Density estimation with LLMs: a geometric investigation of in-context learning trajectories
Toni J.B. Liu, Nicolas Boull\'e, Rapha\"el Sarfati, Christopher J., Earls

TL;DR
This paper explores how large language models perform in-context density estimation, revealing their learning trajectories in a low-dimensional space and interpreting their behavior as an adaptive kernel density estimator.
Contribution
It introduces a geometric analysis of LLMs' in-context learning trajectories for density estimation, linking their behavior to an adaptive kernel density estimation model.
Findings
LLMs follow similar low-dimensional learning trajectories
LLaMA's in-context density estimation resembles an adaptive KDE
The proposed kernel model captures key behaviors with only two parameters
Abstract
Large language models (LLMs) demonstrate remarkable emergent abilities to perform in-context learning across various tasks, including time series forecasting.
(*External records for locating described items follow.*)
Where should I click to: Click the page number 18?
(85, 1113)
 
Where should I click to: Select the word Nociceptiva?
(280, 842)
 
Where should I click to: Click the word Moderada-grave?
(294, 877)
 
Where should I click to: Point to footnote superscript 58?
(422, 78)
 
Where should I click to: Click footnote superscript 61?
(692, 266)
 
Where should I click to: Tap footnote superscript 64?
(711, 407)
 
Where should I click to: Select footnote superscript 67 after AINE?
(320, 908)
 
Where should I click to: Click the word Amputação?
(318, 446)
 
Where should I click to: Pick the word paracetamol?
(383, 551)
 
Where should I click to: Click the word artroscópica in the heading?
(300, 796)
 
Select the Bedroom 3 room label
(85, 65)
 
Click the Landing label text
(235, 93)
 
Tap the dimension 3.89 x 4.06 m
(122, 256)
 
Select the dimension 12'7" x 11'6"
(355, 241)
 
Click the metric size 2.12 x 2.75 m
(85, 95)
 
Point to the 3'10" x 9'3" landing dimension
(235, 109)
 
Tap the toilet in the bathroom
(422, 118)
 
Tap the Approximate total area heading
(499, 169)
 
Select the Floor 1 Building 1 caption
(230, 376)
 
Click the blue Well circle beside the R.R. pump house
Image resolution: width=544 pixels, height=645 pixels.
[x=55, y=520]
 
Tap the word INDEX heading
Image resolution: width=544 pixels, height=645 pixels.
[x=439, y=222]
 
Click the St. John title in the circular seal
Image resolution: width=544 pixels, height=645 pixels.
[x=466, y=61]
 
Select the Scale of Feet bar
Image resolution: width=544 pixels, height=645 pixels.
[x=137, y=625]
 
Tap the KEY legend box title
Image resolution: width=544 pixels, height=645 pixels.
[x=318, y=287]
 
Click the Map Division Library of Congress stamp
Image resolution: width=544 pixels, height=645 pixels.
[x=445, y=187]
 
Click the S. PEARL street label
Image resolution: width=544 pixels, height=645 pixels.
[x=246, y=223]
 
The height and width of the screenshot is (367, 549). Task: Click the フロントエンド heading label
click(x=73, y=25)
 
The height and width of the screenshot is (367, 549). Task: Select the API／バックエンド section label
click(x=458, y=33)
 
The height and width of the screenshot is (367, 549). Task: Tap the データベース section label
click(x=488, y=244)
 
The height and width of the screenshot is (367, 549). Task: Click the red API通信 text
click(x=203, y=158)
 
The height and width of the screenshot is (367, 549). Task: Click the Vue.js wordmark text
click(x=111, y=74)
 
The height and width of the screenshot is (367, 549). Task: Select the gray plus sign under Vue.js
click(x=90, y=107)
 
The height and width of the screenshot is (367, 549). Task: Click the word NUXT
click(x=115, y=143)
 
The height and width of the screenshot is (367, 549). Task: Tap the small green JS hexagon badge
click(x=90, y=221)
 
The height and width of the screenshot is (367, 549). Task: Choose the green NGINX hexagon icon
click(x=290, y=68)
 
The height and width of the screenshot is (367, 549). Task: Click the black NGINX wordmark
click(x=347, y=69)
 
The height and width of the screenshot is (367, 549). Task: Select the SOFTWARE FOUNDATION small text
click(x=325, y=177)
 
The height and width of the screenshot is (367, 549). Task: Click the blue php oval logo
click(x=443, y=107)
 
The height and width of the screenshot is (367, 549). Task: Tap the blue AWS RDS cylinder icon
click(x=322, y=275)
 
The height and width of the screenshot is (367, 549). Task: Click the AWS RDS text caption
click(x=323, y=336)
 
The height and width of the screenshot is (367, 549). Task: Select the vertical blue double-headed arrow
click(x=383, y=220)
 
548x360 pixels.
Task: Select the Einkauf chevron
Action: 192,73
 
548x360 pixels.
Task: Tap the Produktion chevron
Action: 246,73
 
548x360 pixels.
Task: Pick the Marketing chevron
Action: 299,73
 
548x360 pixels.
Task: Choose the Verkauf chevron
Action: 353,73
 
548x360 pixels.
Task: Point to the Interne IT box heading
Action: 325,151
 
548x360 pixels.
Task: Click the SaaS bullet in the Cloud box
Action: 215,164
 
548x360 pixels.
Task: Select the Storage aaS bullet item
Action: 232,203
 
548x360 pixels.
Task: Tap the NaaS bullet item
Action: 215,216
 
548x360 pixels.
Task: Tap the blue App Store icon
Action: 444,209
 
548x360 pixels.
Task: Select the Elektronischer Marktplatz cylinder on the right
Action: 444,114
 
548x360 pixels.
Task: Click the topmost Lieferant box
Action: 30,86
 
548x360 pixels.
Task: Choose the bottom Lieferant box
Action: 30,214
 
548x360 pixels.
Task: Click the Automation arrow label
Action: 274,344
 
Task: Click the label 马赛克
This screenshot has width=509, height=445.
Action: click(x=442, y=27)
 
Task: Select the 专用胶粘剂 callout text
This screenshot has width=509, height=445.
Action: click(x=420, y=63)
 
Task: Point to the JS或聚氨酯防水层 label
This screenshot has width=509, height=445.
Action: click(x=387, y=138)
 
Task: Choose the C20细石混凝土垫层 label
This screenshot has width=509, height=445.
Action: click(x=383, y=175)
This work investigates LLMs' ability to estimate probability density functions (PDFs) from data observed in-context; such density estimation (DE) is a fundamental task underlying many probabilistic modeling problems. We leverage the Intensive Principal Component Analysis (InPCA) to visualize and analyze the in-context learning dynamics of LLaMA-2 models. Our main finding is that these LLMs all follow similar learning trajectories in a low-dimensional InPCA space, which are distinct from those of traditional density estimation methods like histograms and Gaussian kernel density estimation (KDE). We interpret the LLaMA in-context DE process as a KDE with an adaptive kernel width and shape. This custom kernel model captures a…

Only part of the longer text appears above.